Uruguay volvió a declarar la emergencia sanitaria nacional por influenza aviar el 4 de septiembre tras confirmar H5 de alta patogenicidad en aves de traspatio en Colonia. La Resolución 202/026 restringe los movimientos de aves fuera del sistema oficial de monitoreo, obliga al confinamiento de determinados planteles y suspende ferias, remates, exposiciones y otros eventos aviares.
El episodio abre la segunda emergencia nacional por influenza aviar de 2026, pero con un origen distinto al de febrero. Aquella vez los hallazgos correspondieron a fauna silvestre en Maldonado, Rocha y Canelones y la emergencia terminó a fines de abril, tras más de 54 días sin nuevos focos. Ahora la detección ocurrió en aves domésticas de traspatio, mientras el MGAP mantiene sin casos confirmados a las aves comerciales.
La respuesta nacional se apoya en una separación regulatoria entre aves informales o de traspatio y el circuito registrado. Los movimientos controlados por el Sistema de Monitoreo Avícola quedan exceptuados, mientras las aves de traspatio y las de producción Free Range deben permanecer en instalaciones cerradas y techadas. En el predio afectado se ordenaron interdicción, sacrificio sanitario, disposición segura, limpieza, desinfección y rastreo de movimientos y contactos previos.
Esa diferenciación busca impedir que un foco doméstico alcance a granjas comerciales y altere la cadena productiva o el comercio exterior. La influenza aviar de alta patogenicidad es de notificación internacional y puede generar restricciones comerciales cuando alcanza aves de producción. La reciente recuperación argentina del estatus sanitario muestra cuánto pesa esa condición. Por ahora, Uruguay mantiene sin casos confirmados a las aves comerciales.

El diagnóstico también expone límites que todavía impiden medir el alcance real del evento. El MGAP no publicó la localidad exacta dentro de Colonia, la cantidad de aves afectadas ni el origen epidemiológico; además, el test rápido inicial fue negativo y la confirmación llegó después en el laboratorio oficial. La declaración corresponde a sanidad animal: el consumo de carne aviar y huevos no representa riesgo, mientras Salud sigue a las personas que tuvieron exposición directa.

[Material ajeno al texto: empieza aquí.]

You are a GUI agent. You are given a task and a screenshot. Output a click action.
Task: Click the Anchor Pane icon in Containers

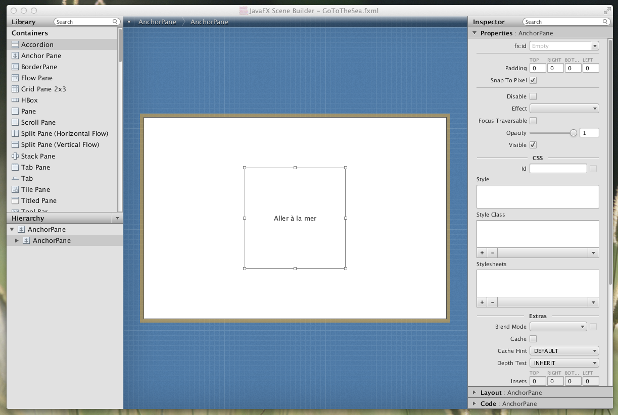(15, 56)
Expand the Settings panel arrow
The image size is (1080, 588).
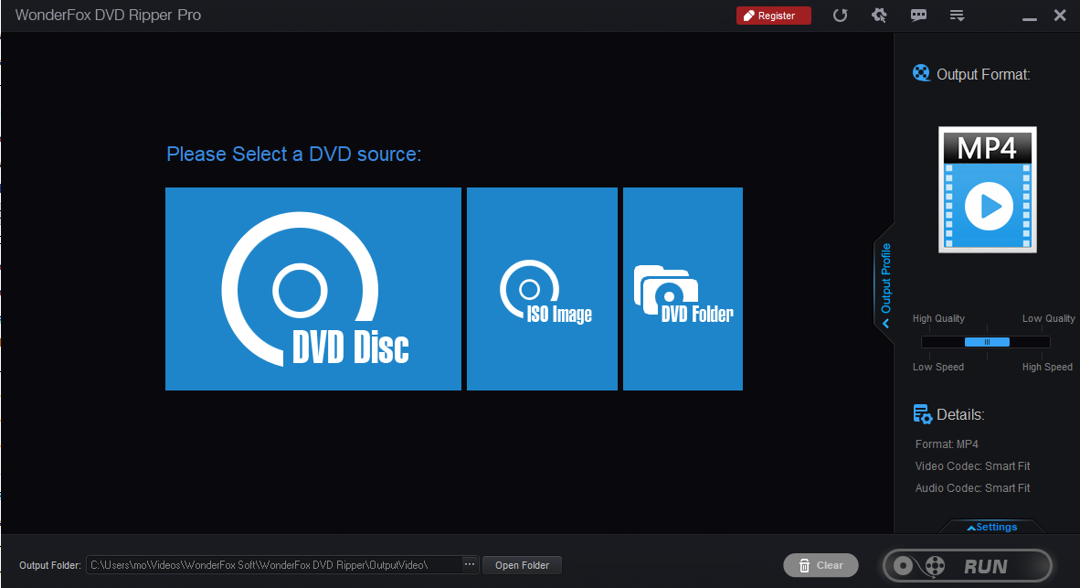pyautogui.click(x=991, y=527)
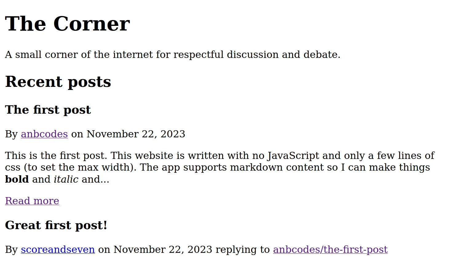This screenshot has height=263, width=460.
Task: Click the date under The first post
Action: coord(136,134)
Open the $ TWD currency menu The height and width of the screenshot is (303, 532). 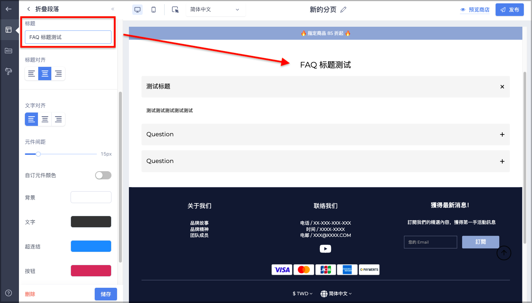coord(302,293)
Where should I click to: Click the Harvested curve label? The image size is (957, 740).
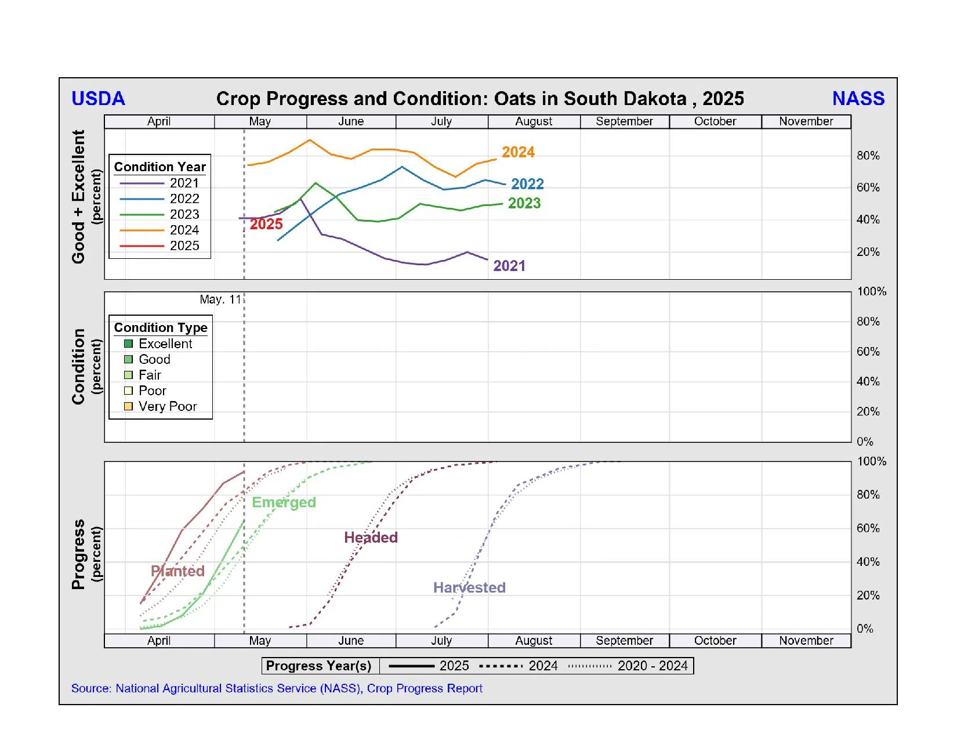pos(469,588)
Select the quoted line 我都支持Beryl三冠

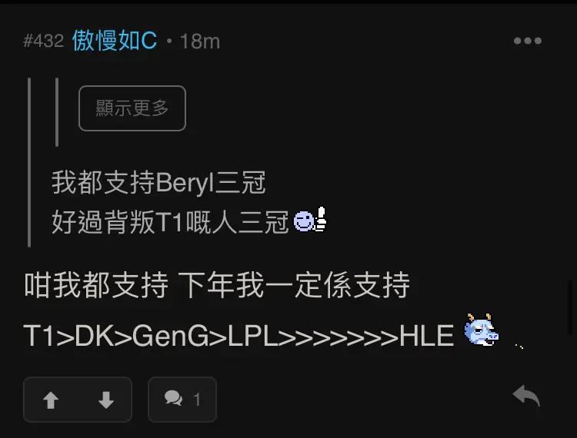pos(158,182)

La resolución no fija una fecha de finalización ni un umbral explícito para levantar las restricciones. Los próximos indicadores serán la ausencia de nuevos focos, la continuidad sin casos en aves comerciales y el cierre del rastreo epidemiológico sobre ingresos, egresos y contactos del predio. El MGAP anticipó que actualizará la información según evolucione la investigación, por lo que la efectividad se medirá por contener el virus sin trasladarlo al sistema productivo formal.